High glycolytic flux improves pyruvate production by a metabolically engineered Escherichia coli strain

Abstract

We report pyruvate formation in Escherichia coli strain ALS929 containing mutations in the aceEF, pfl, poxB, pps, and ldhA genes which encode, respectively, the pyruvate dehydrogenase complex, pyruvate formate lyase, pyruvate oxidase, phosphoenolpyruvate synthase, and lactate dehydrogenase. The glycolytic rate and pyruvate productivity were compared using glucose-, acetate-, nitrogen-, or phosphorus-limited chemostats at a growth rate of 0.15 h(-1). Of these four nutrient limitation conditions, growth under acetate limitation resulted in the highest glycolytic flux (1.60 g/g . h), pyruvate formation rate (1.11 g/g h), and pyruvate yield (0.70 g/g). Additional mutations in atpFH and arcA (strain ALS1059) further elevated the steady-state glycolytic flux to 2.38 g/g h in an acetate-limited chemostat, with heterologous NADH oxidase expression causing only modest additional improvement.
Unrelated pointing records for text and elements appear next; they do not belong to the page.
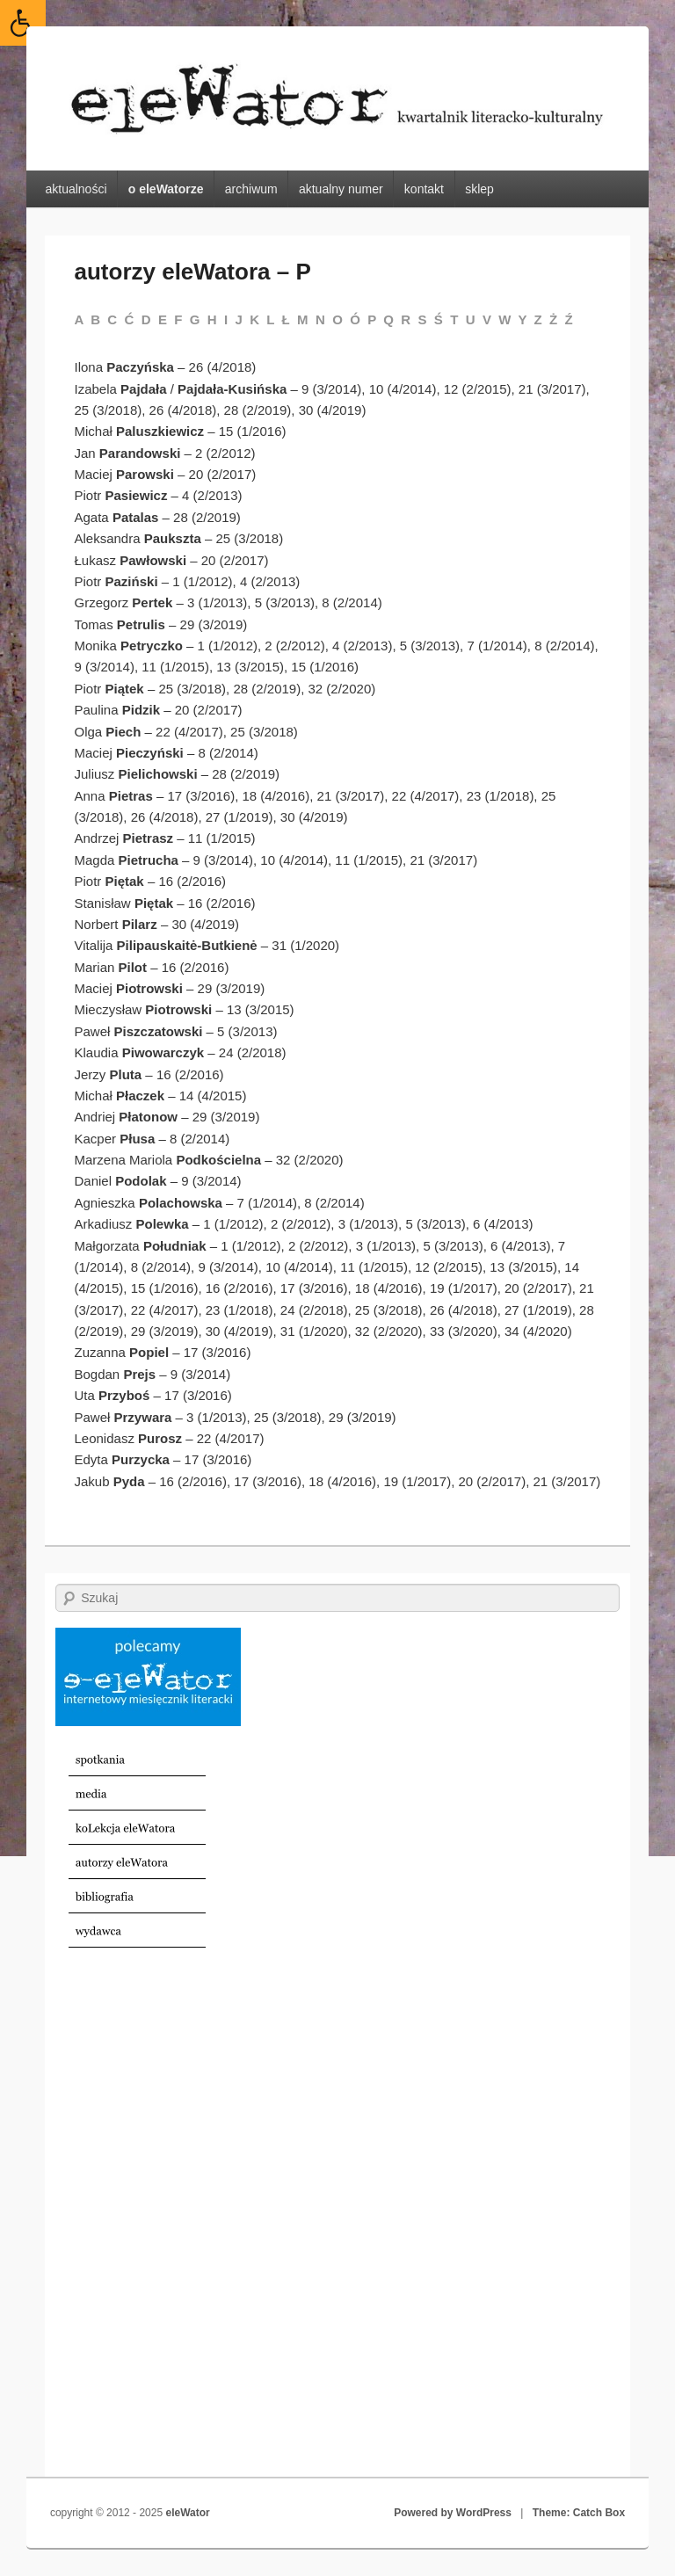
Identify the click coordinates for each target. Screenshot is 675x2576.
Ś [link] (438, 319)
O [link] (337, 319)
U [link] (470, 319)
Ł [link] (286, 319)
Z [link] (538, 319)
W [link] (504, 319)
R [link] (405, 319)
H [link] (212, 319)
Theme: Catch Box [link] (579, 2513)
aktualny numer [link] (341, 189)
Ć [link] (129, 319)
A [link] (79, 319)
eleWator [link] (187, 2513)
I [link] (226, 319)
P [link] (371, 319)
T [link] (454, 319)
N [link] (320, 319)
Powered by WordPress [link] (453, 2513)
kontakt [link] (424, 189)
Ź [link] (569, 319)
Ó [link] (355, 319)
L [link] (270, 319)
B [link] (95, 319)
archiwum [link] (251, 189)
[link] (23, 23)
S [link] (421, 319)
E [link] (162, 319)
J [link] (238, 319)
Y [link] (522, 319)
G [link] (195, 319)
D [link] (146, 319)
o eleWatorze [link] (166, 189)
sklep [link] (479, 189)
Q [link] (388, 319)
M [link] (302, 319)
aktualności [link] (75, 189)
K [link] (254, 319)
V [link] (487, 319)
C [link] (112, 319)
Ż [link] (553, 319)
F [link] (178, 319)
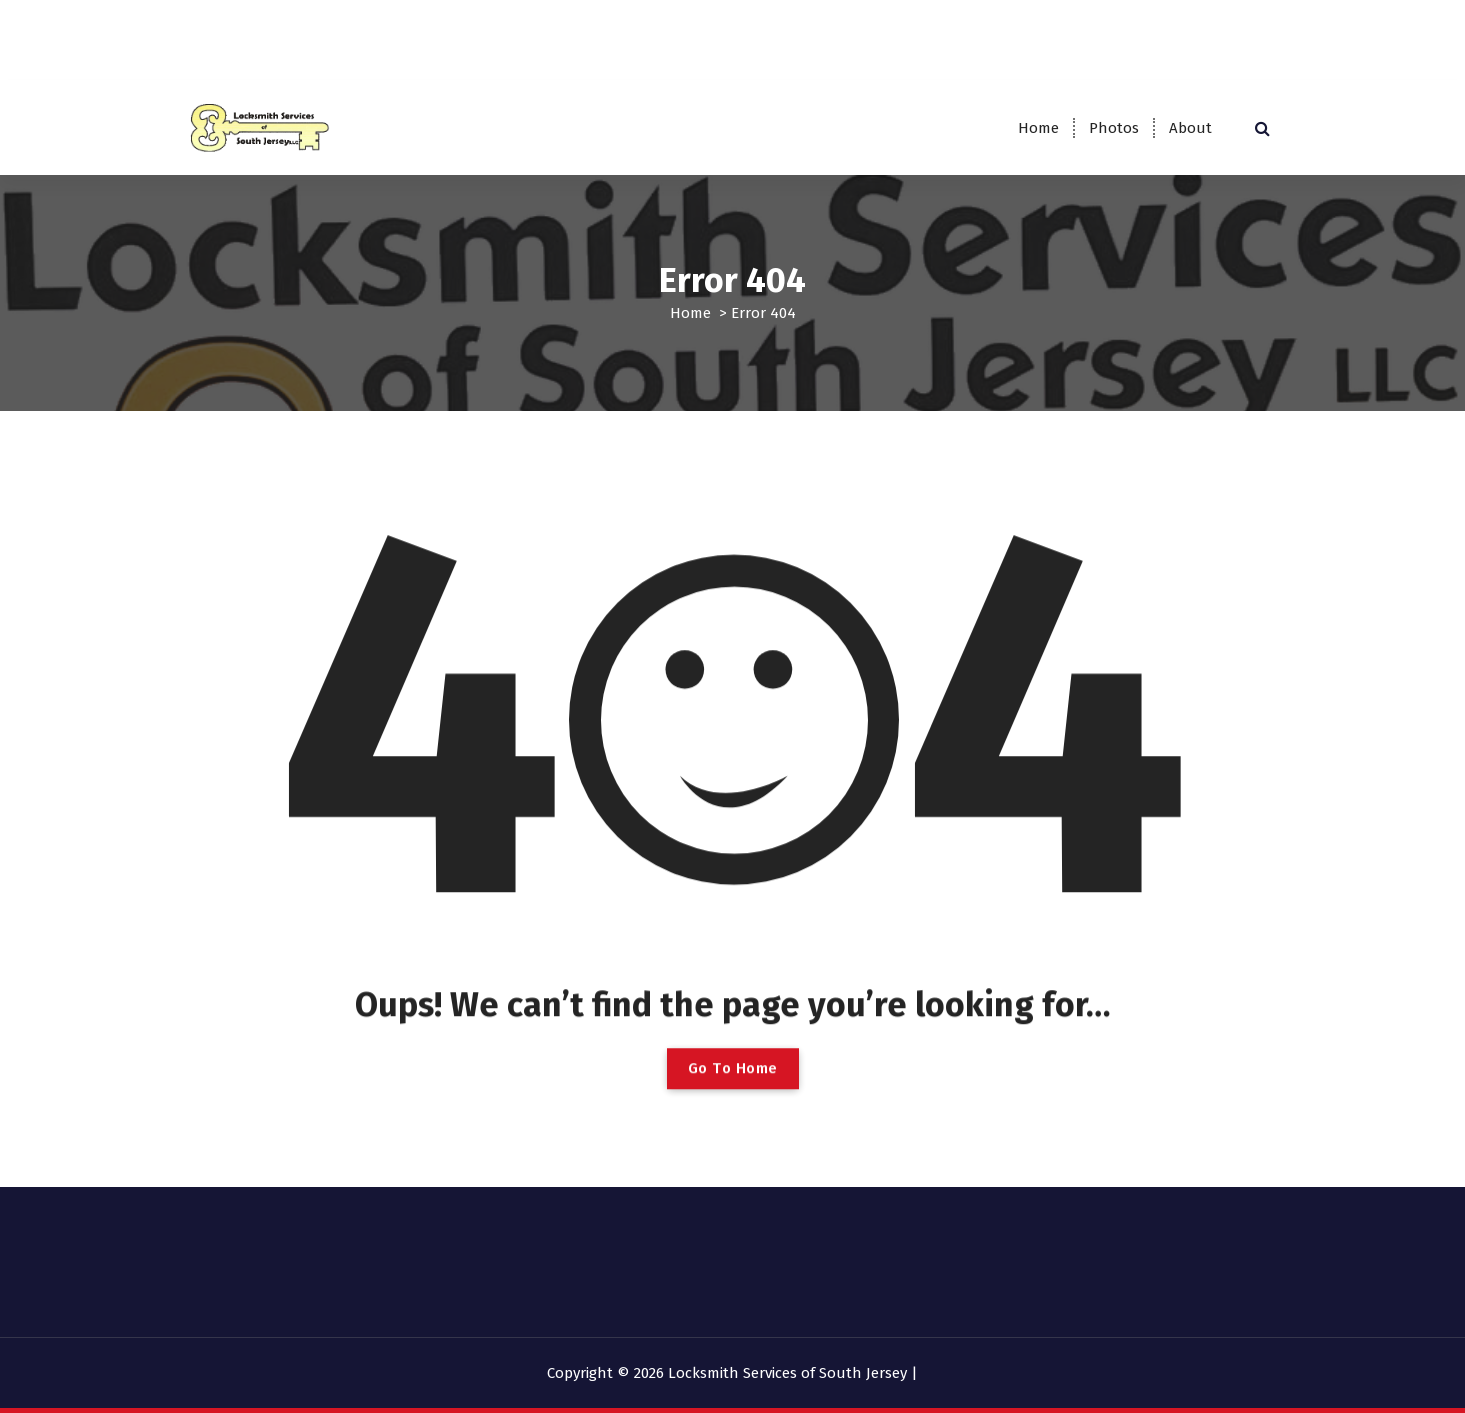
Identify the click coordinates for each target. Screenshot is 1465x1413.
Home (1038, 128)
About (1190, 128)
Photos (1114, 128)
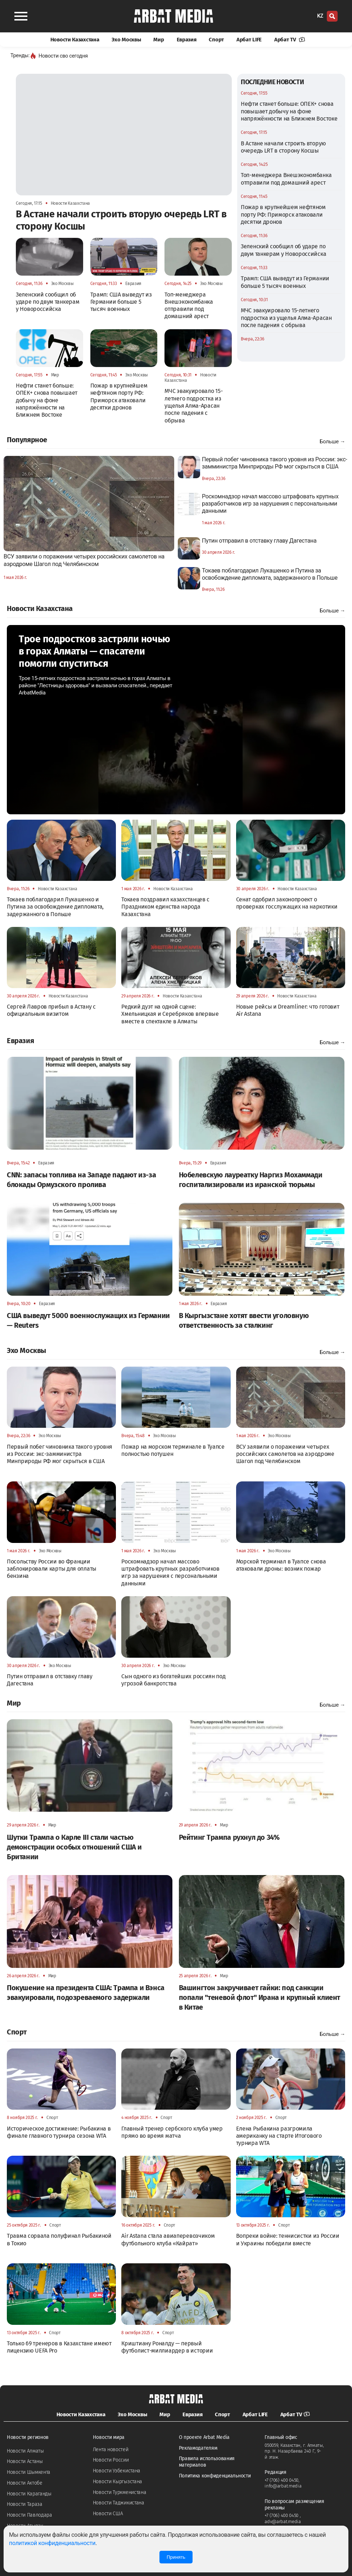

A fed-batch process with strain ALS1059 using defined medium with 5 mM betaine as osmoprotectant and an exponential feeding rate of 0.15 h(-1) achieved 90 g/liter pyruvate, with an overall productivity of 2.1 g/liter h and yield of 0.68 g/g.

FIG. 1.

Key enzymatic reactions in the production of pyruvate by Escherichia coli strains. Enzymes: 1, PEP carboxylase, 2, PEP synthase, 3, lactate dehydrogenase, 4, pyruvate oxidase, 5, pyruvate formate lyase, 6, pyruvate dehydrogenase complex, 7, acetyl-CoA synthetase, 8, acetate kinase, 9, phosphotransacetylase.

FIG. 2.

Results of fed-batch process using E. coli strains with and without 5 mM betaine at a growth rate of 0.15 h⁻¹. OD (at 600 nm): ○, ALS929 with betaine; ▵, ALS929 without betaine; □, ALS1059 with betaine. Pyruvate: •, ALS929 with betaine; ▴, ALS929 without betaine; ▪, ALS1059 with betaine. L, liter.